**TEXT SHOWN:**
But this isn’t your run-of-the-mill
New York Times-style
enterprising-immigrant story.
Rosa Pedalino Porter
took her assimilation experience and put it to good use.
In American Immigrant: My Life in Three Languages, Porter
lays out her no-nonsense approach to the helping new
immigrant children become new Americans: immersion in
the English language—a cause which eventually caused her
to
enlist
in
Ron Unz’s
remarkable anti-bilingual education initiative campaigns
The book chronicles Porter’s
Sisyphean
struggle against the cowards and educrats who blocked
her every step and attempted to undermine her very
tangible successes. It’s a familiar story for those of
us involved in the immigration reform movement: if you
criticize the status quo, you are a racist; if your
changes improve any environment, they must be blocked by
red tape; if you
deserve promotion
you’d better be a
favored minority.
Porter writes that in 1970, after five years of
classroom teaching, she began after-school and evening
classes to complete a master’s degree at the University
of Massachusetts, the last few courses she needed were
in socio-linguistics, statistics and measurement of
cognitive development. They left her increasingly
disillusioned with bilingual education. Not one of the
theories she was taught had been borne out in her
classroom experience. But although the problems were now
obvious to her and to many of her colleagues, there was
no public complaint. The UMass teacher training in
bilingual education was firmly entrenched and
politically unassailable. In fact, it expanded, adding
“the requirement to call our field
Bilingual/Bicultural
Education, mandating the teaching of each child’s
‘culture’—opening the door to another
time-wasting
piece of foolishness.”

**JOBS:**
(a) According to the review, at which university did Porter take classes to complete a master's degree?
(b) Retype the part of the review starting with "But this isn’t" and going on through "to good use.".
These entries were taken from a different source than the review.

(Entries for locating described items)
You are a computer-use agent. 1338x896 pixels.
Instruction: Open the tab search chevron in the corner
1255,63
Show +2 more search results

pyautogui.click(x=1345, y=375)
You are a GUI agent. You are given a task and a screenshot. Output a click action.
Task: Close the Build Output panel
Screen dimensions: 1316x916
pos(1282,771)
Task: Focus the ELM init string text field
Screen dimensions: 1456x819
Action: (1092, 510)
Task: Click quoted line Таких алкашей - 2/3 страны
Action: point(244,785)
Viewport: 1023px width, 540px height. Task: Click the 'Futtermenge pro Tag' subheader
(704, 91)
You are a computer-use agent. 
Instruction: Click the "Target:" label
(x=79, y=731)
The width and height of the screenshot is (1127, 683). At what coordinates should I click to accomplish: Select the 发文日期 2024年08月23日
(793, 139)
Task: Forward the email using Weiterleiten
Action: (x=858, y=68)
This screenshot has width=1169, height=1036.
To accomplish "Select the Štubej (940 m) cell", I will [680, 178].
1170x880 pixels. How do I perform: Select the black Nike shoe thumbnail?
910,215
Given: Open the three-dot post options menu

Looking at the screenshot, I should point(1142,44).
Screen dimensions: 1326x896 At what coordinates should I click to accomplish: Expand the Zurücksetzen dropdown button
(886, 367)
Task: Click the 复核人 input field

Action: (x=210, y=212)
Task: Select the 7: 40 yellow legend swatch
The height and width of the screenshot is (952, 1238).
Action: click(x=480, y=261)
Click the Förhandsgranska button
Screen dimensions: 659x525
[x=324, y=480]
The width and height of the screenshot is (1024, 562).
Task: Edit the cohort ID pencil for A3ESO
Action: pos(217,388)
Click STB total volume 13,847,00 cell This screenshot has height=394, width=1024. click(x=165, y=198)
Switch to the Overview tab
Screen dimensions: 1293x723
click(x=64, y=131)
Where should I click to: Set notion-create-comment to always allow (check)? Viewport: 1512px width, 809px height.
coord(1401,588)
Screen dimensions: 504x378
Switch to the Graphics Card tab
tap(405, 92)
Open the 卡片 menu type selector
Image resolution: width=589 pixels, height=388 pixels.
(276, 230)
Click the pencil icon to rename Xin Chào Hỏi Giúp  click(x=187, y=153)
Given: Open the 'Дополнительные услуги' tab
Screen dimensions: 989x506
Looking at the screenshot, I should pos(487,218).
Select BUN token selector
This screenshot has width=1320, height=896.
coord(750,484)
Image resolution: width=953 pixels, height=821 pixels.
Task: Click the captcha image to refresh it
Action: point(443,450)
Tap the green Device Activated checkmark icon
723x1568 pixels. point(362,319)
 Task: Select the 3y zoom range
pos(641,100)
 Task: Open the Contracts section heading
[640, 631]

**SOLUTIONS TO EACH TASK:**
(a) The University of Massachusetts.

(b)
But this isn’t your run-of-the-mill
New York Times-style
enterprising-immigrant story.
Rosa Pedalino Porter
took her assimilation experience and put it to good use.